The Zeek core developers are following the same process as well: You’ll find tickets, proposals, and discussions for what we are working on through the same channels. You’re welcome (and encouraged!) to chime in with feedback and suggestions.

Submitting Contributions

We use GitHub’s Pull Requests (PRs) for all contributions. Please fork the relevant repositories on your own account, make your changes inside a branch, and then create a PR against the upstream repository. Please include a summary of your contributions inside the PR’s description, on top of any individual commit messages; and make sure to reference any GitHub issues related to your PR. Please double-check that your changes merge cleanly into the current git master branch before you create the PR; there might have been upstream changes since you forked originally. If your fork is out of sync with upstream, please rebase it on top of master first.

If your change is small, everything should probably just be part of a single commit; best to then squash your work if you had originally created multiple commits. For larger changes, however, please break your work down into smaller chunks, with each commit representing a self-contained logical unit that can be reviewed independently. Keep in mind that the easier it is to review your contribution, the quicker we’ll be able provide feedback and merge it in.

If your change spans multiple repositories (such as the main zeek/zeek one and one of its submodules), please submit a separate PR for each repository, and cross-link them in the comments. Usually there's a "main PR", in which case it's helpful to mention that one in the related PR(s). In your PRs, try to point affected submodules at the right commits/branches, so our CI can run on the entirety of the changeset. Once the PR(s) are approved, the merge masters will make sure to keep the submodules straight as they merge your work.

This blog post has great advice on composing good PRs, and here is good advice on helpful commit messages.

When we merge your contribution, we’ll credit you by name in the CHANGES file. Let us know if you have any particular wishes or constraints in that regard.

Contributions to our Documentation

If you'd like to make a contribution to the documentation on docs.zeek.org, please submit pull requests to the zeek-docs repository and take a look at our Documentation Style and Conventions.

For smaller, single-file contributions you can complete the process entirely in the Github UI, as follows:

  • Locate the file to edit.

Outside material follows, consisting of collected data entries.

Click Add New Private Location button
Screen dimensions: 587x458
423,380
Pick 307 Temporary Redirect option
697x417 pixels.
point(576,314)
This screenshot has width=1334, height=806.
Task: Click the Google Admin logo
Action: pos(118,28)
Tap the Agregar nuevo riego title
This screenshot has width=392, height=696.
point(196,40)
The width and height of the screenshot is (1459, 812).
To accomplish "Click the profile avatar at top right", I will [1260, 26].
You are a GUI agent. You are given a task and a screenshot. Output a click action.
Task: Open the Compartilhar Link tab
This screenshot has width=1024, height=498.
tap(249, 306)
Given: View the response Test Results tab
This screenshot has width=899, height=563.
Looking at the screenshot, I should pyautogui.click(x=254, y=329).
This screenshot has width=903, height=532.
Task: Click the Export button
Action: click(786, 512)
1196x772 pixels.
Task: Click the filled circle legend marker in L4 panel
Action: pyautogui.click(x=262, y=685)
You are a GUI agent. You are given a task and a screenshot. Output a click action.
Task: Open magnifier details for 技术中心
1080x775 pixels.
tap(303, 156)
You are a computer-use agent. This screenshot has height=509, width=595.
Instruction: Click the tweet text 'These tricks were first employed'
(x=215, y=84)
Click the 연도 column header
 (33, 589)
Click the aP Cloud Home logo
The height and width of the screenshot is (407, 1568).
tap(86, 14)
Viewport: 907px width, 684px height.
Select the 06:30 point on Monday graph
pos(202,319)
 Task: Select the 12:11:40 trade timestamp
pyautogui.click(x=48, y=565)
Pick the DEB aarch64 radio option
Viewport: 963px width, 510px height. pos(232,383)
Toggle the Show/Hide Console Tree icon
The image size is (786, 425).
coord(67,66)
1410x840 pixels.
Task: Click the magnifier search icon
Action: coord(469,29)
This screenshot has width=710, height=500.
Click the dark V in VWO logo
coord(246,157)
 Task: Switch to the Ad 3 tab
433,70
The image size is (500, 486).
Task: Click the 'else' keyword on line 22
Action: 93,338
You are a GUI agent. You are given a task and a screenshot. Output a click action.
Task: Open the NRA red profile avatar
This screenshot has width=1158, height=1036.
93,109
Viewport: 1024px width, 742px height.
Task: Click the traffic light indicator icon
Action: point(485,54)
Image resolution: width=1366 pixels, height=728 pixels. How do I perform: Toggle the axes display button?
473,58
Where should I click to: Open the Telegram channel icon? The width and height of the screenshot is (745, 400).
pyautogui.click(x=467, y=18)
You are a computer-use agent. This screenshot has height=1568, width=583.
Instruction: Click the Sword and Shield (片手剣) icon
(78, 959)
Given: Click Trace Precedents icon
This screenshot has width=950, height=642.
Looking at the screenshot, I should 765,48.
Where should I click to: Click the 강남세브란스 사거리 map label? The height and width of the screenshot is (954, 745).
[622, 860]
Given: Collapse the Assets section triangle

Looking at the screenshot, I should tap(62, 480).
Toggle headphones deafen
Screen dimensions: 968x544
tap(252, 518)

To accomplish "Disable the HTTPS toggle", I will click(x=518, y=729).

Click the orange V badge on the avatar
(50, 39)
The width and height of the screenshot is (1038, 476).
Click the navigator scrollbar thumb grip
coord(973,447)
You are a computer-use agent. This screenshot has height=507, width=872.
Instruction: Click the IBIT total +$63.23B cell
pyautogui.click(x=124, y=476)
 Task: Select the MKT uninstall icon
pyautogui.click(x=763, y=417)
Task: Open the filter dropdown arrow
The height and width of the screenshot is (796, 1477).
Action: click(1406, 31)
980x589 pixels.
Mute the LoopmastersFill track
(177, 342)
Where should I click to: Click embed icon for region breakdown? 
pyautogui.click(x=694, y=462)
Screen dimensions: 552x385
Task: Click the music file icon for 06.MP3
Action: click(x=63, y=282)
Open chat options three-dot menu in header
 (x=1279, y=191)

There's a one-to-one correspondence between URL paths on docs.zeek.org and files in the zeek-docs repo. For example, the sources of https://docs.zeek.org/en/master/install.html reside in https://github.com/zeek/zeek-docs/blob/master/install.rst.

  • Enter edit mode for this file: clicking the pencil icon in the top right or hit the e key.

    Screenshot_20230106_132534

  • Make your desired changes.

  • Submit your change as a PR. At the bottom of the page, create a new branch for your contribution as suggested by Github and click "Propose changes":

    Screenshot_20230106_131924

  • In the next screen, you can inspect a diff of your changes. Make sure there aren't any unintended editing artifacts, and submit the PR.

  • At this point, our CI setup will verify that the documentation builds successfully and a member of our development team will pick up the PR. Thank you!

Code Guidelines

Generally, try to adapt to the existing code structure as much as possible in terms of style & idioms. The Zeek Wiki provides a collection of corresponding guidelines for contributors, including a style guide.

Please make sure to provide tests with your contribution. When working on Zeek itself, that means you should provide system-level tests using BTest and/or unit tests using doctest. If your contribution adds new functionality, add tests that ensure everything is working as expected. If it fixes an existing problem, the tests should fail without your patch and pass once it gets applied.

Please also include updates to the documentation for any user-visible changes. When contributing any Zeek script code, make sure it follows documentation conventions for automatically extracting comments. If you are unsure how/where to document your contributions, feel free to ask.

License

Please note that we require (and implicitly assume) all contributions to be subject to Zeek’s standard BSD-style license. Due to that liberal license, we do not require contributors to sign any explicit license agreements. We will, however, assume that you’re fine with applying our standard license headers to new files, which implies moving ownership to the project. Please let us know in advance if you are not comfortable with that.